Stop Aquatic Hitchhikers! From Theory to Application

Untitled Document
Aquatic Invasive Species (AIS): Multiple Species
Project Location: Nationwide
Project Start Date: 01/2005
Expected Timeframe/Duration: ongoing
Sponsoring Organization: University of Minnesota Sea Grant Program
U.S. Fish and Wildlife Service
Web Links: http://www.seagrant.umn.edu
http://www.protectyourwaters.net
http://www.habitattitude.net
Primary Contact: Douglas Jensen, Aquatic Invasive Species Program Coordinator
University of Minnesota Sea Grant Program
djensen1@umn.edu
218.726.8712

Secondary Contact:
Project Summary:

Preventing the spread of aquatic invasive species (AIS) starts with changing behavior.  Over the past decade, community-based social marketing (CBSM) has emerged as an effective framework for promoting programs that foster sustained behavior. Most widely used in health care, it is also being applied in waste reduction, water and energy efficiency, and pollution prevention. Based on CBSM, Stop Aquatic Hitchhikers! is a national campaign to prevent the spread of AIS by boaters, anglers, and other recreationists.  

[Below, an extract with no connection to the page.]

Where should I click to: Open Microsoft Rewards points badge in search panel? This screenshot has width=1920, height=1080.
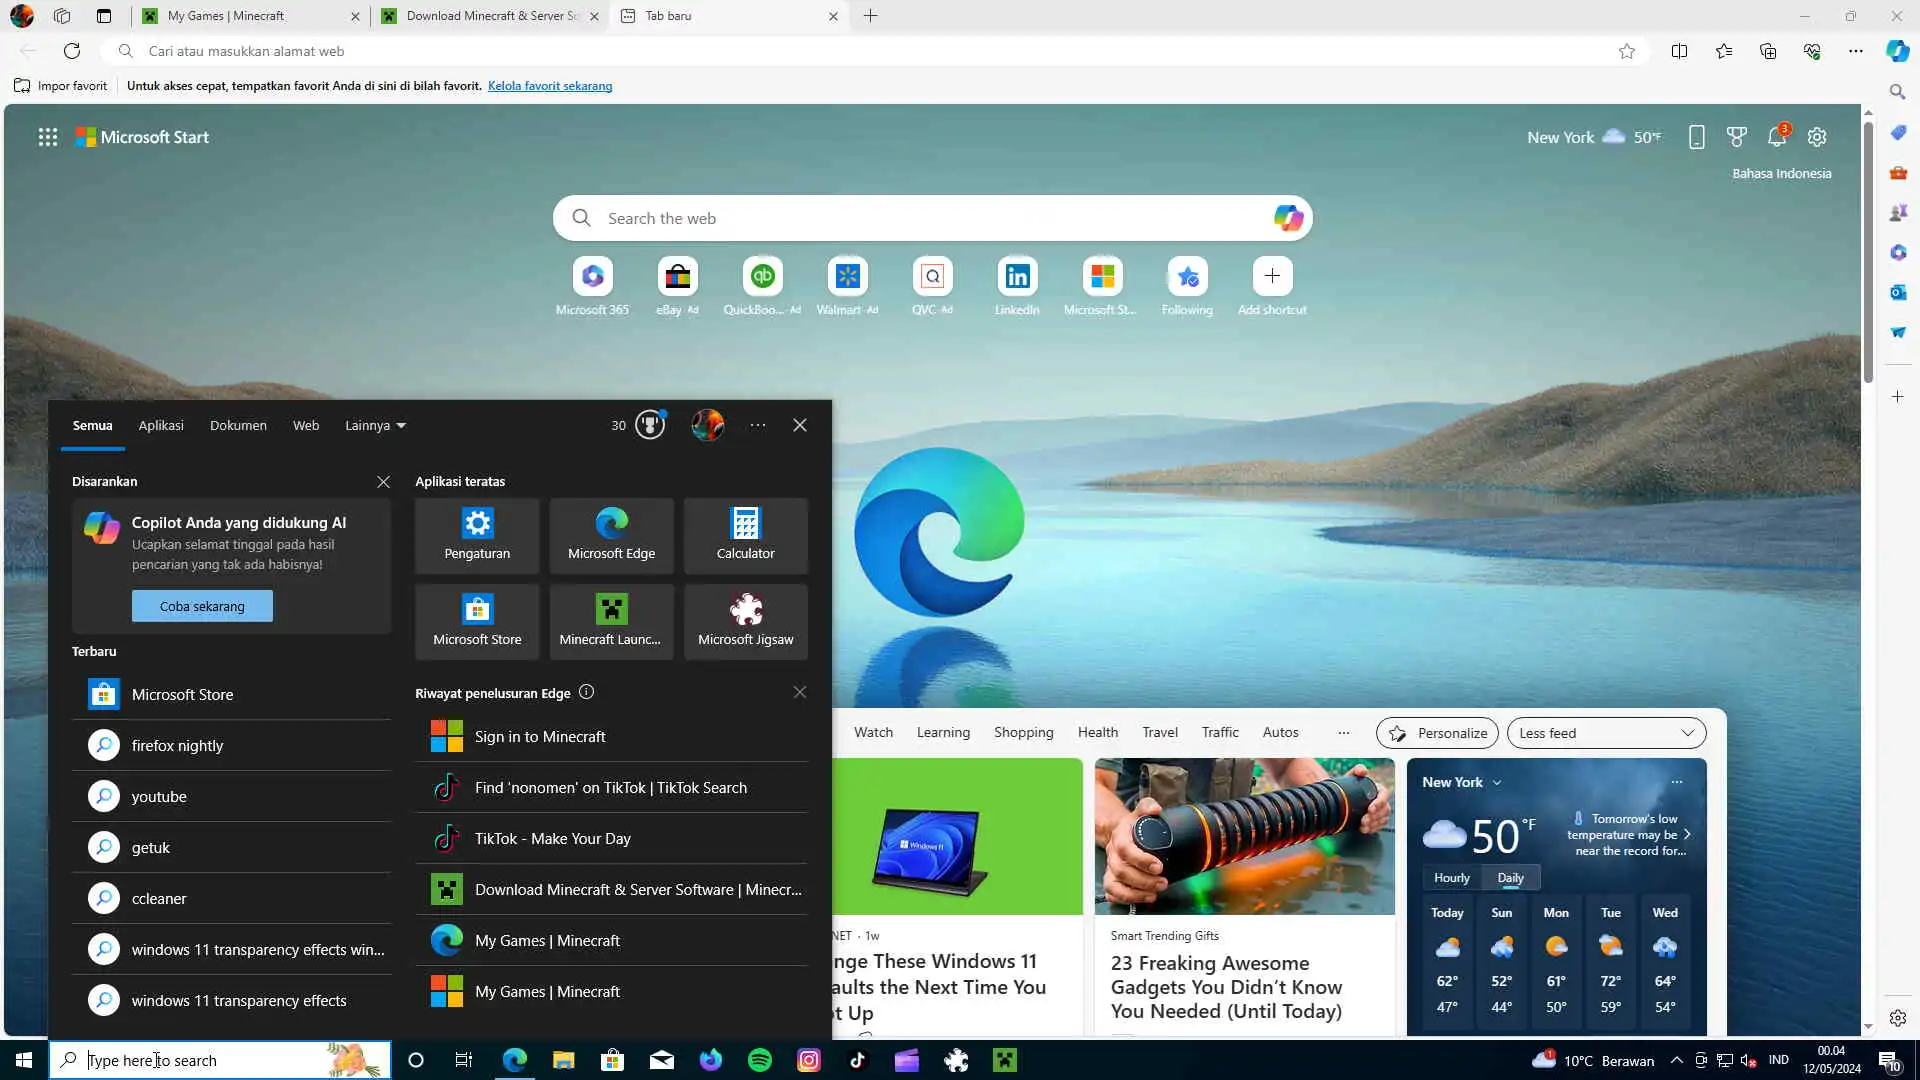coord(650,425)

Community-based social marketing (CBSM) is a method to implement and evaluate campaigns and programs aimed at fostering sustained behaviors. It is an effective alternative to information-based education that "just get the word out." Instead, the CBSM approach selects the behaviors to change, and importantly uncovers the barriers and benefits to behavior based on an assessment (e.g., survey, focus group). Using this information, a campaign or program can be strategically designed using tools that target previous behavior barriers. Efforts are most effective when used in combination in a multi-media campaign or program targeting the community level involving direct contact with the target audience. CBSM tools include commitment (pledge), prompts (reminders), norms (actions based on behaviors), communication (aimed at capturing attention), and incentives (fines, taxes, fees, loans, grants, rebates).  It uses strategic communication and outreach tools to promote sustainable behavior change. 

Evidence from boater surveys indicates that Stop Aquatic Hitchhikers! is effective as a behavior intervention campaign.  It is currently in use by more than 870 partners nationwide and continues to spread—a testimonial to its success as a model intervention strategy to prevent the spread of AIS.

Stop Aquatic Hitchhikers! is a national campaign lead by the Aquatic Nuisance Species Task Force and its partners.  Although launched in 2002, Minnesota began to integrate into our outreach efforts in 2005 and been able to step up efforts again in 2010 based on a Great Lake Restoration Initiative (GLRI) grant.